- Author: Kathy Keatley Garvey
Oh, to be a queen bee...
Her Royal Highness (HRH) is quite pampered. She's always surrounded by her royal attendants, called the retinue. They tend to her every need. They feed and groom her. They keep her warm or cool, depending on the temperature inside the hive.
They know it's her and not an imposter. Her Excellency releases a pheromone (chemical) that identifies her.
The retinue--with attendants circling the queen--reminds me of a NFL quarterback huddle. Form a tight-knit circle. Strategize. Criticize. Motivate. Win the game. Celebrate.
The queen bee, however, is no quarterback.
The worker bees (females) run the hive. They're the builders, architects, foragers, guards, royal attendants, coolers and heaters, nurse maids, nannies and undertakers.

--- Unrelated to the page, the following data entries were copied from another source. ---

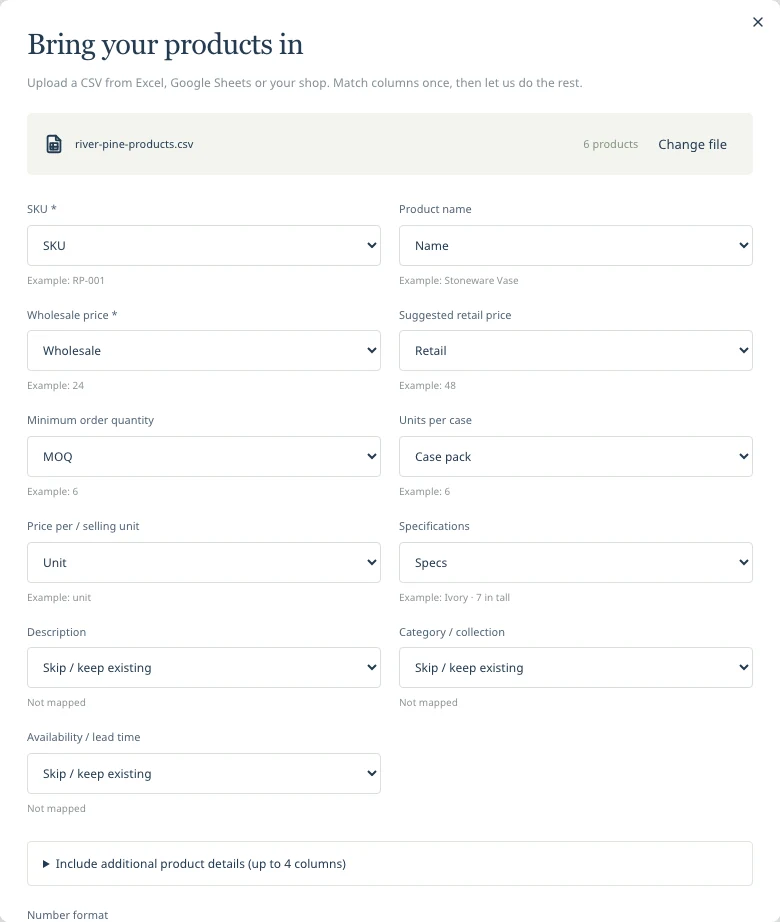Click the chevron arrow on SKU dropdown
Viewport: 780px width, 922px height.
pos(371,245)
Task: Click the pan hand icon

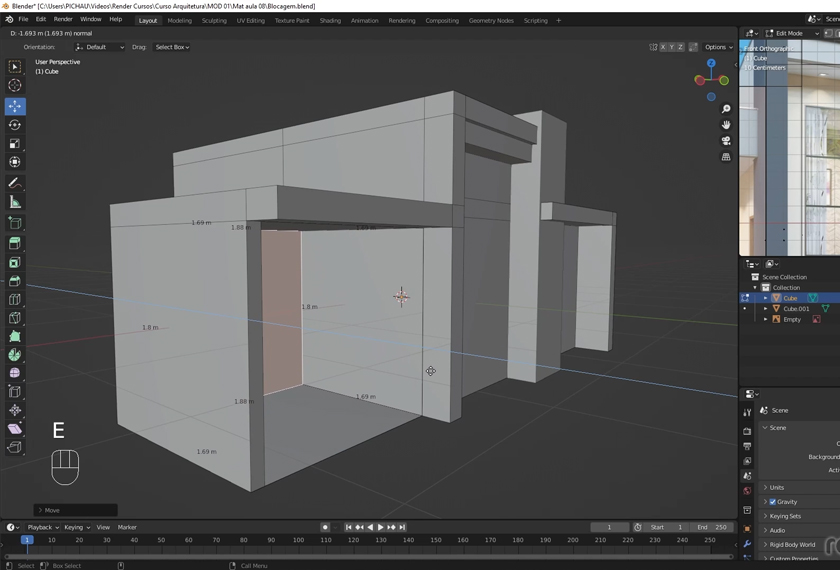Action: point(726,125)
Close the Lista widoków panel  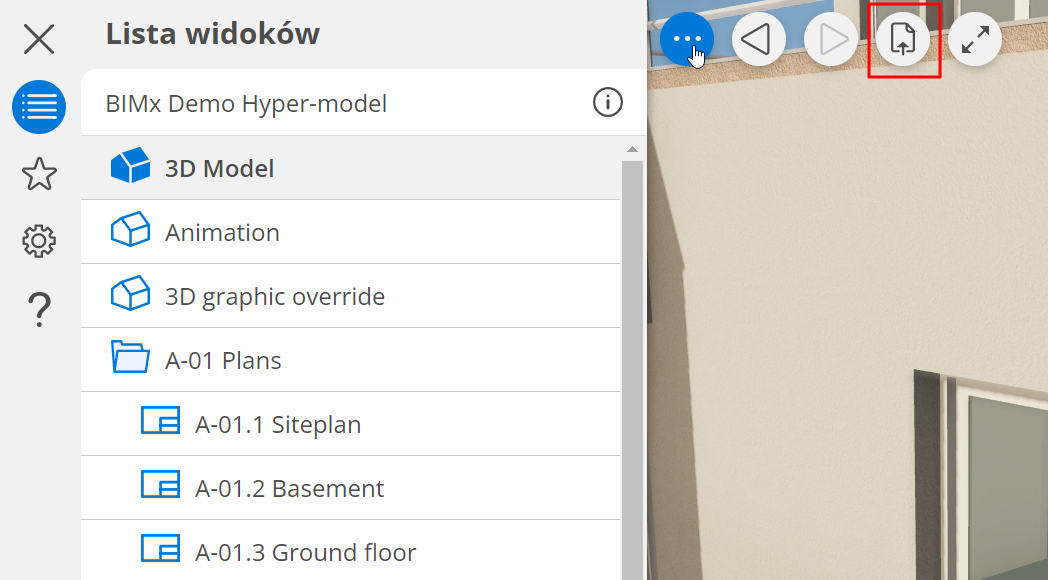pos(39,40)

The queen's only duty is to lay eggs. In peak season, she lays as many as 2000 eggs a day. She's the mother of all the bees in the hive, which can amount to 45,000 to 60,000 in the summer.
Ever seen a "classic retinue" photograph? Bee breeder-geneticist Susan Cobey, manager of the Harry H. Laidlaw Jr. Honey Bee Research Facility at UC Davis, shared this photo (below). Note that ALL the royal attendants are facing her, which is what makes this a "classic retinue" instead of a your basic everyday retinue.
Hail to the queen.
But the real salute, the real applause, the real credit, should go to the workers.
They do all the work.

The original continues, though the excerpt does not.